Pick up the passage on plate-motion changes after its final sentence and write its continuation.

» Source document:
---+---

We obtain the most likely realizations of the true residual angle, longitude and latitude as weighted averages of the PDFs (solid lines in Fig. 2a,b and Supplementary Figs S3a–b and S4a–b). From the ensemble solution, we also construct posterior probabilities of change points in the temporal trends of residual angle and longitude/latitude at any time over the interval spanned by finite rotations. These are obtained by counting the recurrence of a change point within the entire ensemble. At times when most models consistently feature a change point, the probability that a true change occurred, given the data, is highest. On the contrary, when only few models feature a change point the posterior probability is low (Fig. 2c and Supplementary Figs S3c and S4c). Note that for all three spreading systems, probability maxima of the residual angle coincide with those of longitude/latitude, thus reinforcing our inference that the ensemble mean captures the reflection of true plate-motion changes in the finite-rotation series. More importantly, we find that any two consecutive, significant plate-motion changes are separate in time by intervals no shorter than ∼5 Myr (Fig. 2c and Supplementary Figs S3c and S4c). This finding reconciles observed lithosphere kinematics with inferences on the dynamics, as it is in good agreement with the typical timescale of the fastest geological processes generating torques upon plates, such as the descent of slabs into the Earth's mantle¹⁵, the interaction of mantle flow and plume heads with the lithosphere base^3,27,28 and the influence of surface processes on the tectonics of plate margins²⁹ among others.

Figure 2: Reconstructed and modelled Eurasian/North America finite rotations.

(a) Residual angle (computed as departure from the linear trend imposed by the oldest reconstructed finite rotation—inset) observed (dots) and modelled (thick line) in a trans-dimensional hierarchical Bayesian framework. Modelled residual angle is computed as weighted average of the ensemble PDF. Thin lines limit the confidence region of the PDF average. (b) Longitude (in red) and latitude (in green) of finite-rotation poles observed (dots) and modelled (thick line) in a trans-dimensional hierarchical Bayesian framework. Thin lines limit the confidence regions of the PDF averages. (c) Probability of a change point in the temporal trend of modelled residual angle (in blue) and longitude/latitude (in orange). Note that the increased change probability for modelled longitude/latitude towards the present day and ∼20 Ma is an artefact due to the truncation of the temporal series.

---+---

» Provided data:
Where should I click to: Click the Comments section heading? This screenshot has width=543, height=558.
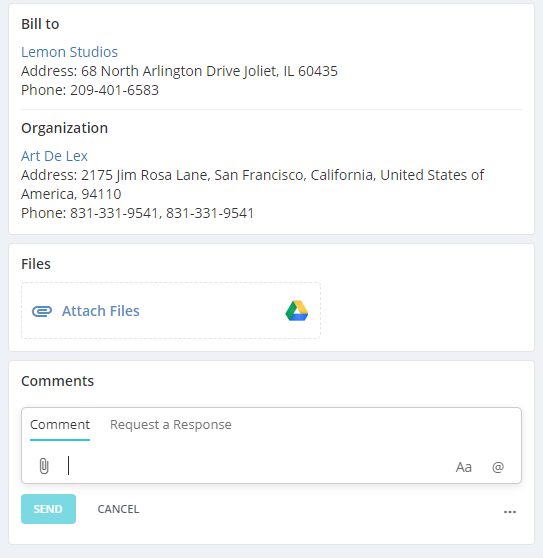(x=57, y=381)
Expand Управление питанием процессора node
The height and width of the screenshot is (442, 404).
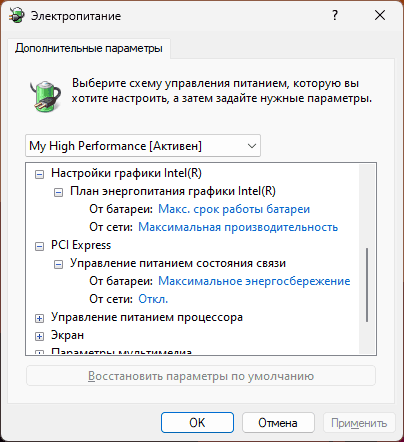[39, 318]
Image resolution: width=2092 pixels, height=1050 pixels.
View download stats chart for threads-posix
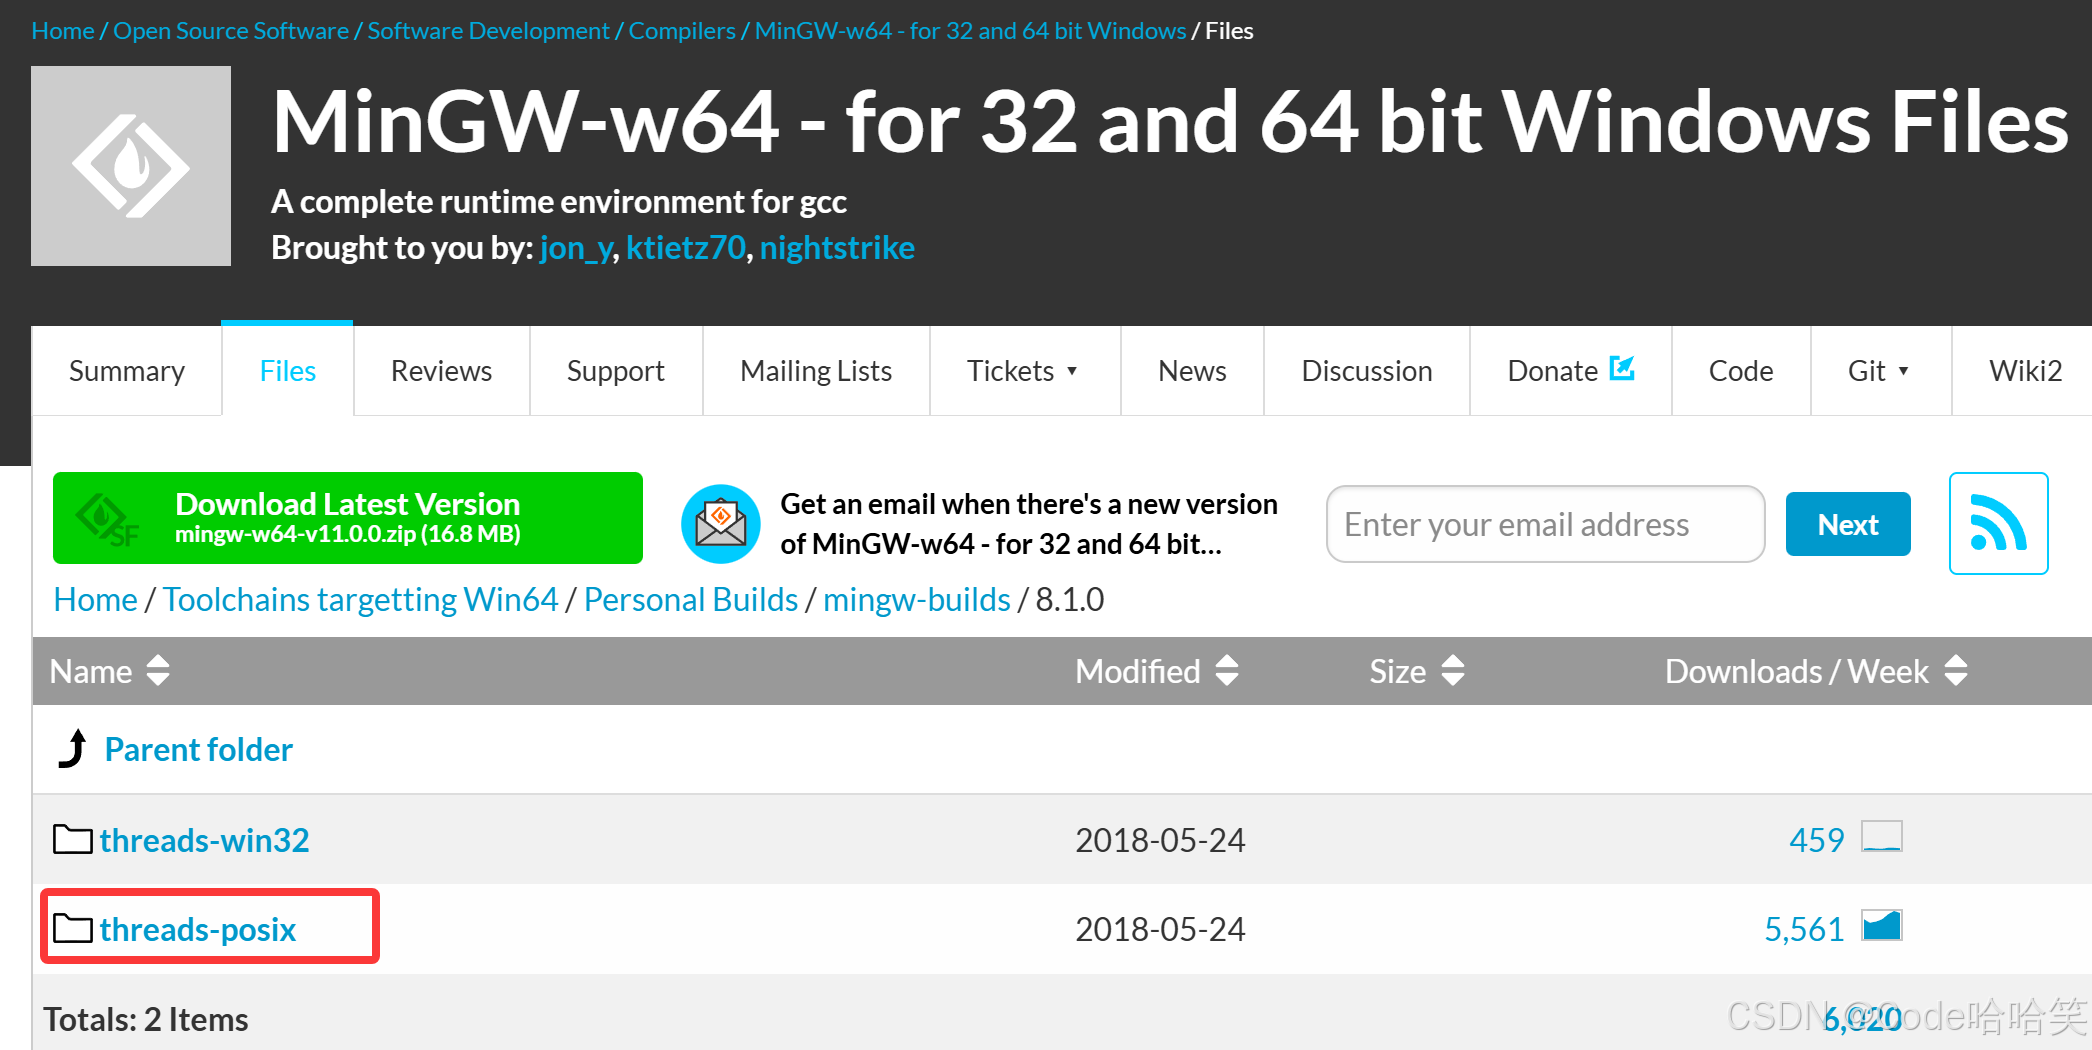[x=1882, y=927]
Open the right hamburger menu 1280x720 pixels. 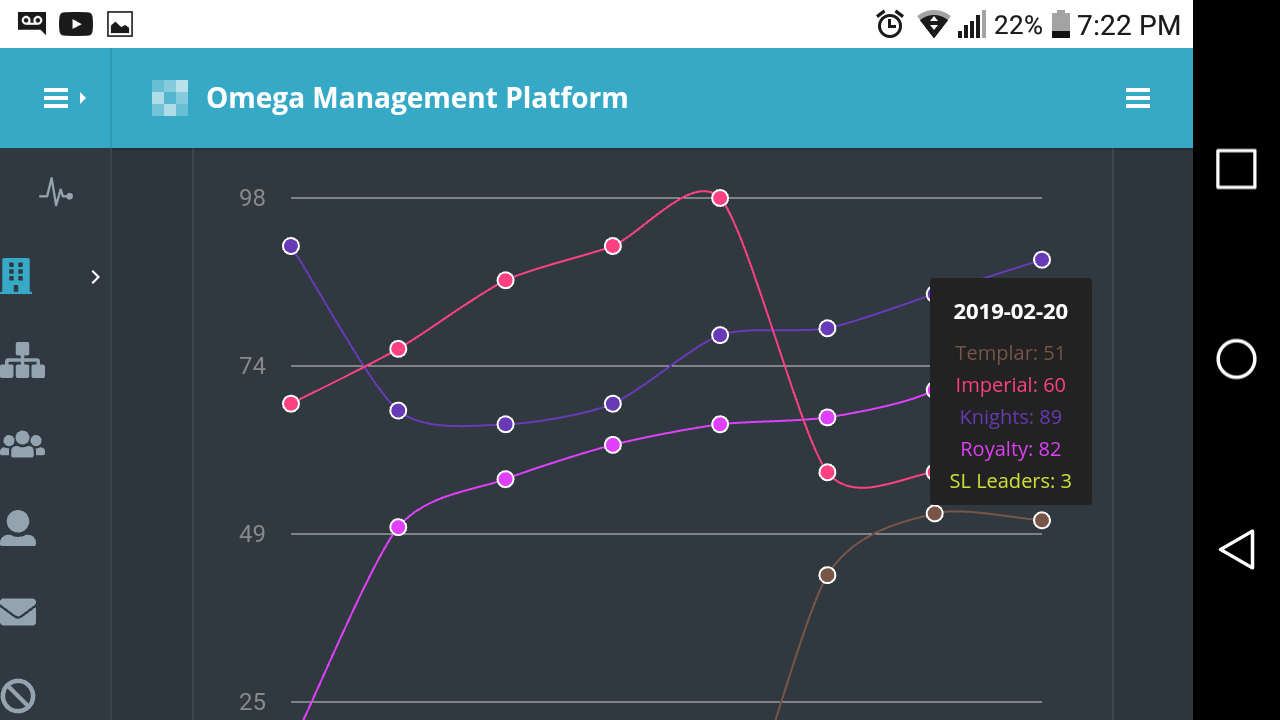1137,98
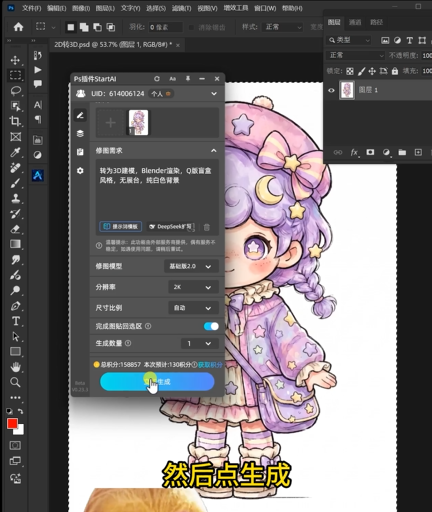
Task: Click trash icon in the StartAI prompt box
Action: click(x=207, y=227)
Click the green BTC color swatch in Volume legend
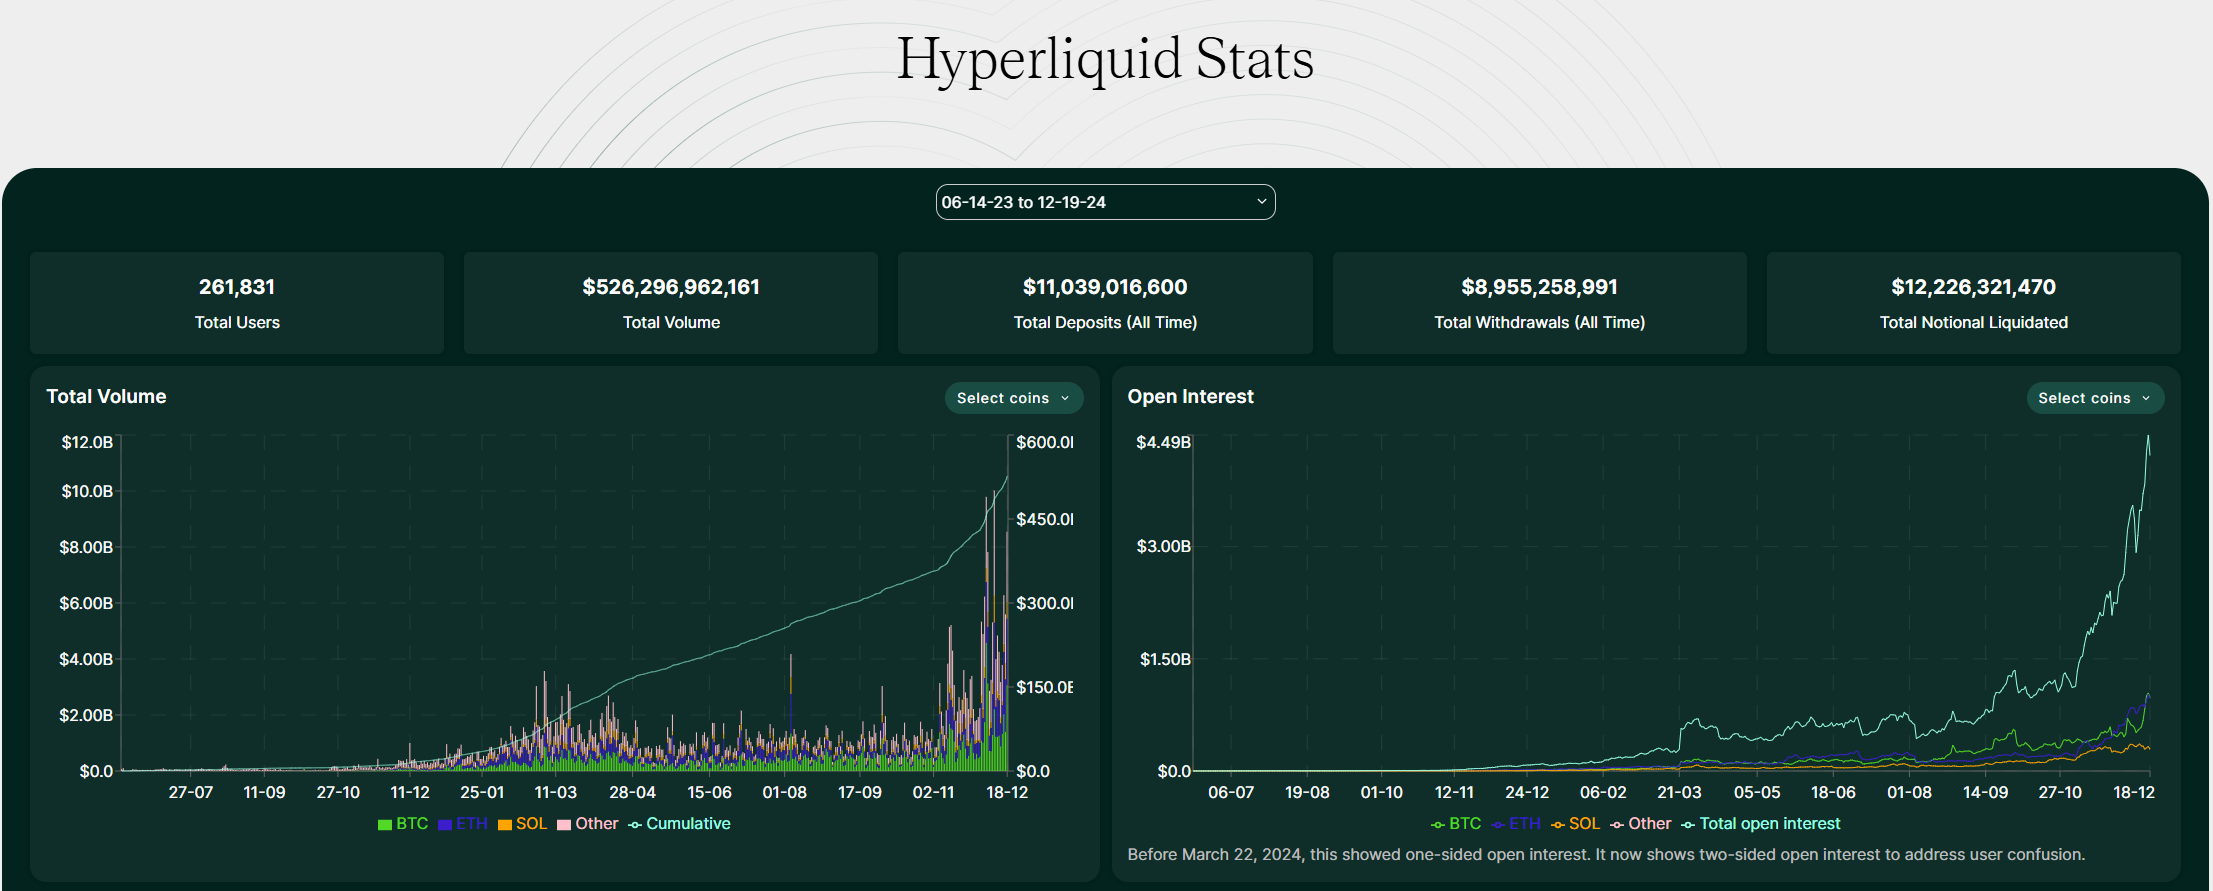2213x891 pixels. [385, 825]
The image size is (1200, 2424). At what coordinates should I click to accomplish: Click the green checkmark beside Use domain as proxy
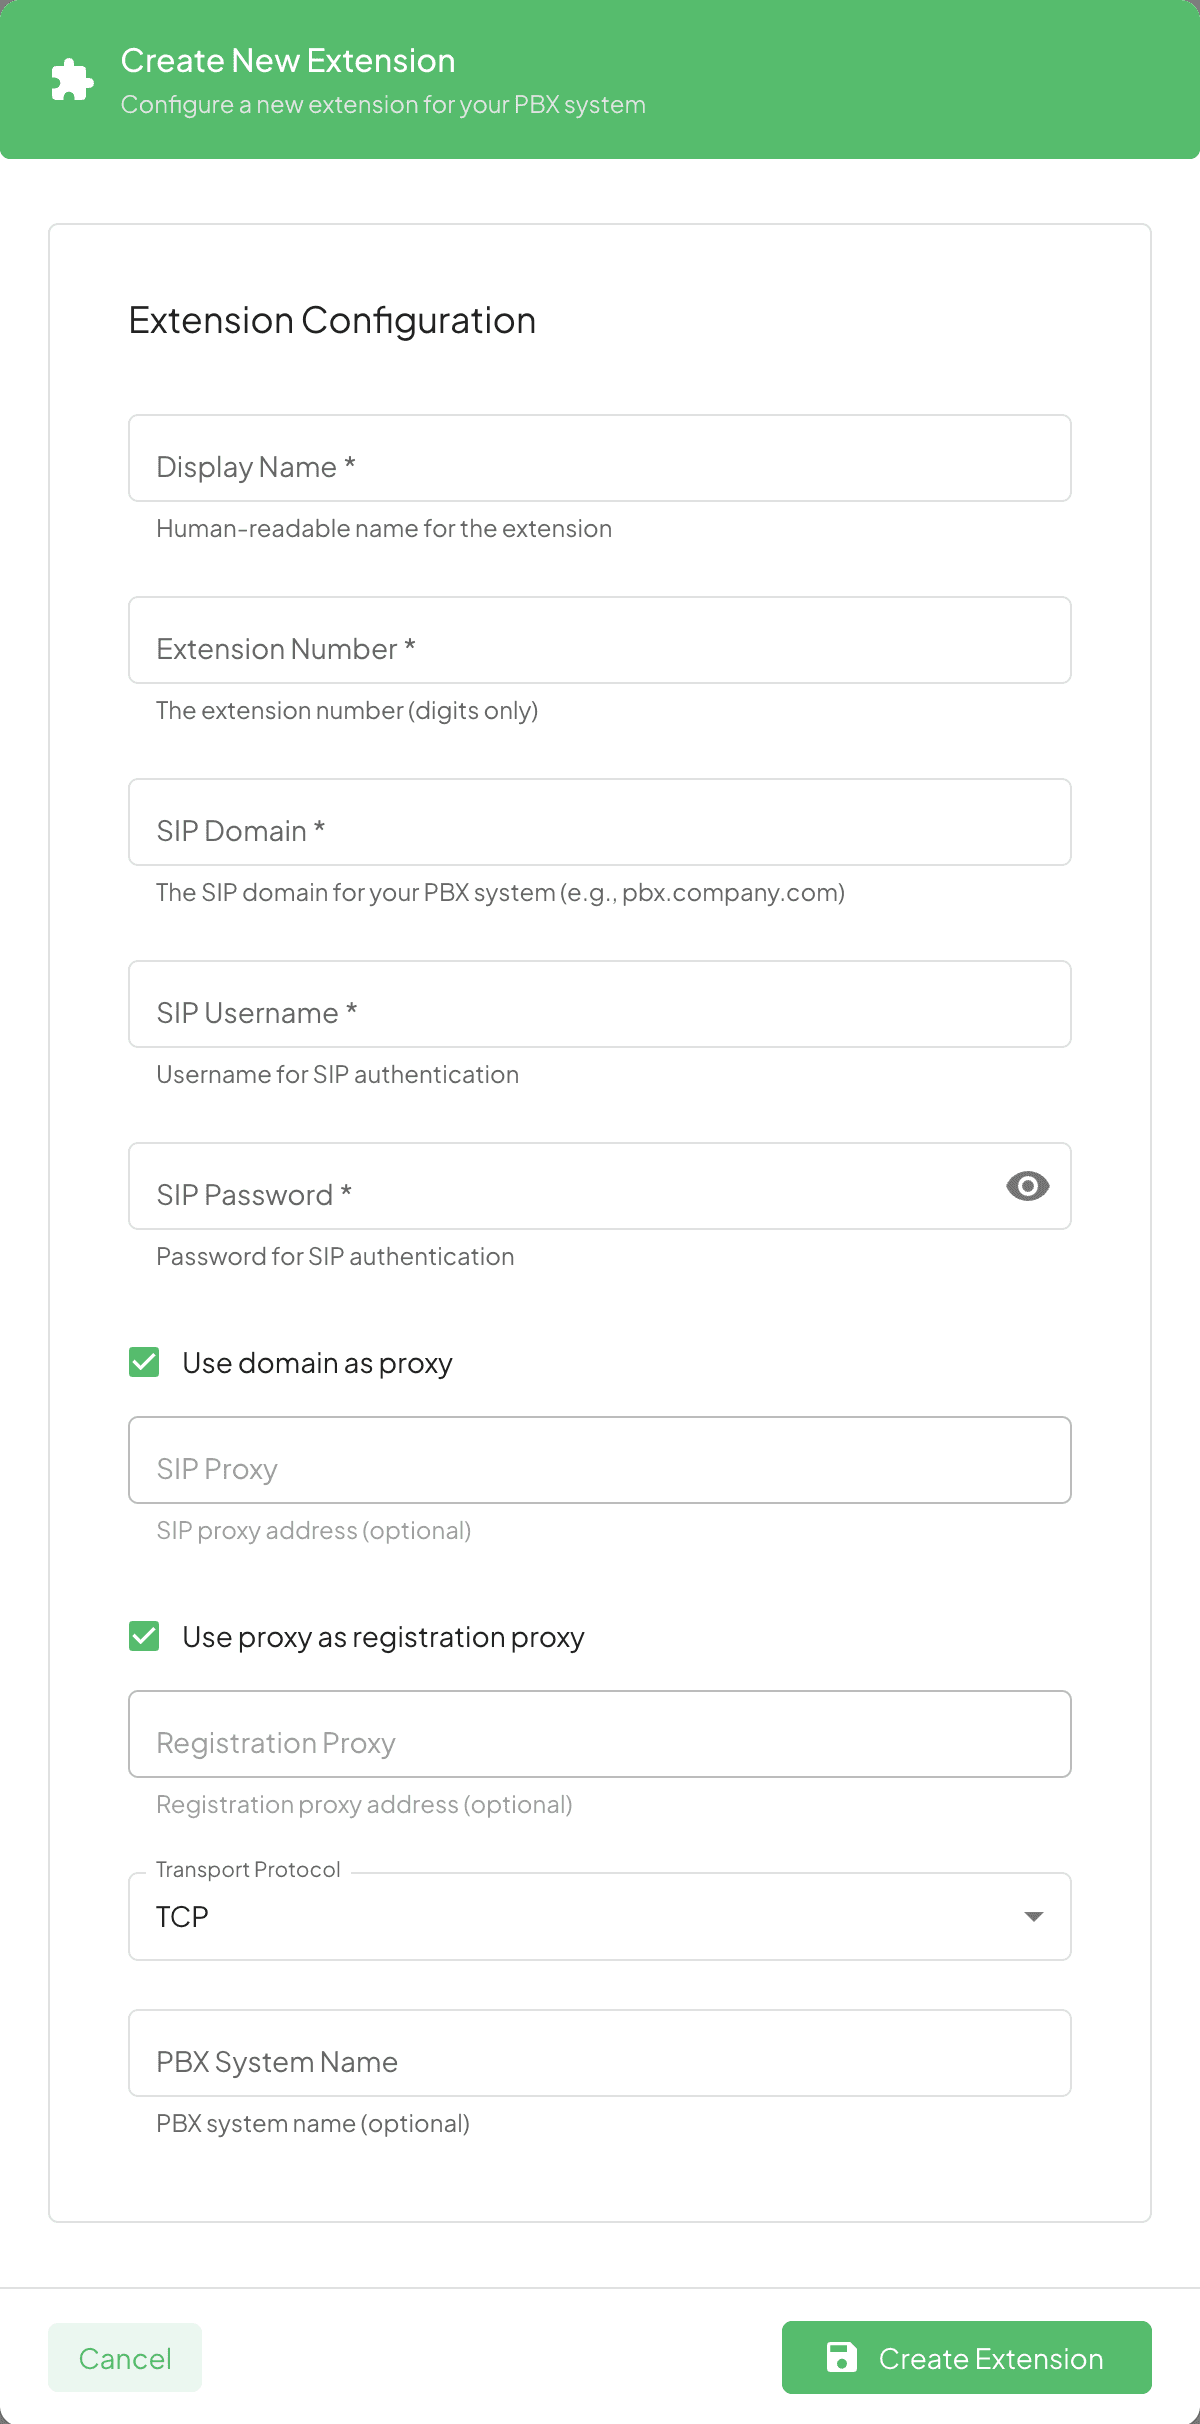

---+---

» In response:
From the ensemble of modelled finite rotations, which carry no loss of temporal resolution compared to observations, we compute Euler vectors and their covariance matrices (Supplementary Data 1) for the relative motion between spreading plates at the native temporal resolution of observations (Fig. 3a and Supplementary Figs S5a and S6a). We then map these into spreading rates across the associated ridges (Fig. 3b and Supplementary Figs S5b and S6b). A comparison with spreading rates from the original reconstructed finite rotations (black profile) reveals that the ensemble mean preserves the general trend of spreading evolution through time, but the kinematic changes requiring implausible torques upon plates over short geological periods are removed from temporal trends. A synthetic test where the true signal is known shows the efficiency of the Bayesian framework in retrieving plate kinematics compared with a more classical smoothing by average (Methods). Here we emphasize, however, that averaging always requires an arbitrary choice of the length of the averaging time-window, thus yielding different results depending on such length.

Figure 3: Modelled plate kinematics.

(a) Euler poles (dots) for the relative motion of the Eurasian plate (EU) with respect to fixed North America plate (NA) since ∼20 Ma, reconstructed from modelled finite-rotations discretized according to the temporal resolution of observations. Euler poles are colour-coded according to their angular velocity. Note the same colour bar of Fig. 1a. Symbol size increases from the oldest to the youngest (shown as diamond) Euler pole. EU and NA plate margins are in black. Coastlines are in grey. (b) EU/NA spreading rates at (28°W, 45°N) from observed (in black) and modelled (in green) Euler vectors. In thick red are modelled spreading rates discretized at the temporal resolution of observations. Uncertainty ranges from the model ensemble are in thin red.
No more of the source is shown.